- Born: P. B. Desai 1910
- Died: 1974 (aged 63–64)
- Occupations: Epigraphist, historian, archaeologist

= P. B. Desai =

Indian historian and archaeologist

Pandurangrao Bhimrao Desai (1910–1974) was an Indian epigraphist, historian, and archaeologist.

==Early years==
Desai was born in Gurmitkal village Gulbarga District on 24 December 1910. Panduranga was the youngest among five sons and faced some early hardships due to the loss of his father when he was still young. Coming from an economically backward area which came under the domains of the Nizam of Hyderabad, he was fortunate to get formal education in his early years. He was a polyglot, being well versed in Kannada, Marathi and Urdu, Tamil, Telugu besides English. His schooling was interrupted for a couple of years due to illness but he went on to graduation and master's degree Sanskrit.

==Curiosity in history==
During his days as a young man, he developed an interest in collecting ancient Kannada inscriptions and epigraphs. He started his work at Kuknur, now located in Koppal district in north Karnataka. He collected over 200 Kannada inscriptions from here. In medieval times, Kuknur had been a great center of learning and many monuments built by the Rashtrakutas and Western Chalukyas are found here, including the famous navalinga temples. He also undertook the study of temple architecture, sculptures and memorial stones.

==Further studies==
Desai restarted his education again and got a B.A. degree from Karnatak college Dharwad in 1935 and an M.A. degree from Bombay University. His first book History of Vijayanagar empire 1936 established him as a historian of repute. In his book Desai asserts that the founders of Vijayanagar Empire never belonged to the Telugu region and the story of their captivity and conversion to Islam by the Sultan of Delhi is false. He further asserts that epigraphal evidence proves that the area around Hampi was the home of the Sangama brothers, the founding kings of the empire.

==Epigraphist==
He joined the Department of Archeology, of Government of India in 1939 and deciphered over a thousand inscriptions from Mumbai-Karnataka region as well as Tamil and Telugu inscriptions.
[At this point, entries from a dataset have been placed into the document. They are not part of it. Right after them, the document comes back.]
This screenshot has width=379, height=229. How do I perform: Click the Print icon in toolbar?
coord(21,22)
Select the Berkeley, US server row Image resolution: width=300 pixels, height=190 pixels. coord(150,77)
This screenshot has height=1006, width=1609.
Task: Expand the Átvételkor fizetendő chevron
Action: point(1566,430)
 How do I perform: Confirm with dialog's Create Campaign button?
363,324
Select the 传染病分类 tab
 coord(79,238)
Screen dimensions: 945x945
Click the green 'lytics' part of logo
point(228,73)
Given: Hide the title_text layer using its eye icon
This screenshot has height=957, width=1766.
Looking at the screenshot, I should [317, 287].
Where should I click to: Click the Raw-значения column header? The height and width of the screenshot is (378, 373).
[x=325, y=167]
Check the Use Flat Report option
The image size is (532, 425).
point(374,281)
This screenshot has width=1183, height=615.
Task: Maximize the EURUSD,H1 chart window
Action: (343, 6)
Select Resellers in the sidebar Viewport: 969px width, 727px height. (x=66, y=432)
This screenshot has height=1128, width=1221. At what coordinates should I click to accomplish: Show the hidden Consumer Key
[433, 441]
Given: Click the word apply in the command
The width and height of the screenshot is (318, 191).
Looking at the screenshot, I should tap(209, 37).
Desai went on to become Head of Department, Ancient Indian History and Culture, Karnatak University.

==Contributions==
As an epigraphist, his knowledge and command over several south Indian languages as well as Sanskrit made his analysis unquestionable and he made many a contribution to local journals as well as international journals like Epigraphia Indica. Some of his famous works are,
- History of Vijayanagar empire
- Corpus of Kannada inscriptions from Hyderabad
- Jainism in South India and some Jaina Inscriptions
- Basaveshvara and his times
- Shasanaparichaya
- History of Ancient India in Kannada

As an archaeologist and historian, his lasting contributions are
- Discovery of Buddhist centers in Karnataka
- Works on Shakti cult
- Panduranga of Pandharpur and history of place names

He brought out glory of Karnataka beyond the region and the country and created awareness, through several literary works. He was a prolific writer in Kannada.

Desai wrote thirty books in Kannada, ten books in English, one in Marathi and published four hundred and twenty articles in English and Kannada.